Duration: For curative benefits, practice the yogic hand gesture for a minimum of 10 (minimum) to 30 minutes for seven days. Or, do it in three 15-minute sessions in the morning, afternoon, and evening. You can also do it for 5 to 10 minutes if you experience any digestion-related problems.
Samana Vayu Mudra Benefits
If you observe the Samana Vayu Mudra (see illustration), it is the same finger arrangement made when we place food in our mouth. Moreover, each finger represents one of the five elements - fire, air, ether, earth, and water. Touching the tips of all the fingers together balances these elements and their function in our physical/mental constitution.
The main benefits of Samana Vayu Mudra are:
Samana Mudra improves the flow of prana to the stomach and intestines.
It reduces acidity, flatulence (gas), and minor digestive issues.
The mudra balances all five elements and brings us closer to Tri-dosha.
It strengthens liver function with long-term use.
Samana Mudra is helpful in lowering blood pressure.
It improves metabolism and increases appetite.
As we have said before, there are no particular downsides to hand gestures.
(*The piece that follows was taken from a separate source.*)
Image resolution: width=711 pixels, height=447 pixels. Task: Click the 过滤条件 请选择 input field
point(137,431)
You can try them and discontinue use if you see no results or feel that they lead to any issues. Samana Vayu Mudra is not a replacement for any medical therapy or ongoing treatment. Consult Ayurvedic practitioners to understand your constitution to make holistic changes for better health.
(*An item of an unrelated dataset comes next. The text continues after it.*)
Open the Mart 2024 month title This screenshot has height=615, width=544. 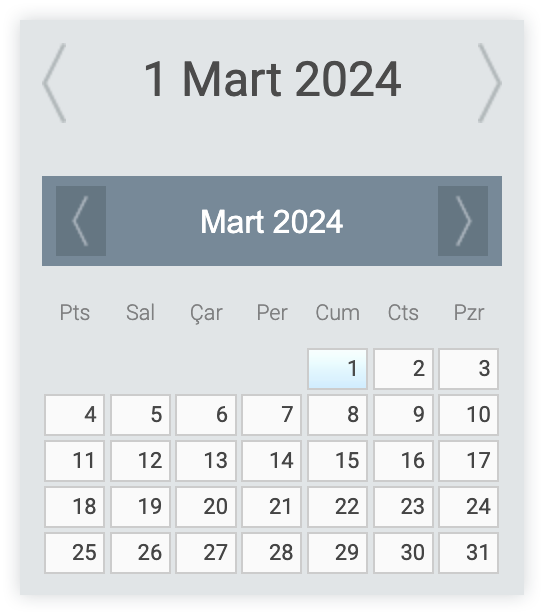click(272, 222)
In Hatha Yoga Pradipika, Samana is one of the ten parts of prana (dasha prana). Yogis do not use Samana Vayu mudra per se. It is used for therapy in an Ayurvedic context. However, it can be done in conjunction with Kundalini meditation that focuses on the Solar Plexus Chakra.
Of course, no one can meditate or do asanas with indigestion or weakness. So in that sense, Samana Mudra helps enhance your practice. Strengthen Samana with energizing pranayamas (Bhastrika and Kapalbhati) to stir the metabolic fire. Add the following yoga poses to your flow:
Triangle Pose – Trikonasana
Seated Twist – Ardha Matsyendrasana
Cobra Pose – Bhujangasana
Bow Pose – Dhanurasana
Seated forward bends (i.e. Child's Pose)
Lastly, you can conclude your practice with deep, even breathing in Corpse Pose, Alternate Nostril Breathing, and/or chanting the seed (beej) mantra “RAM” to stimulate the Solar Plexus.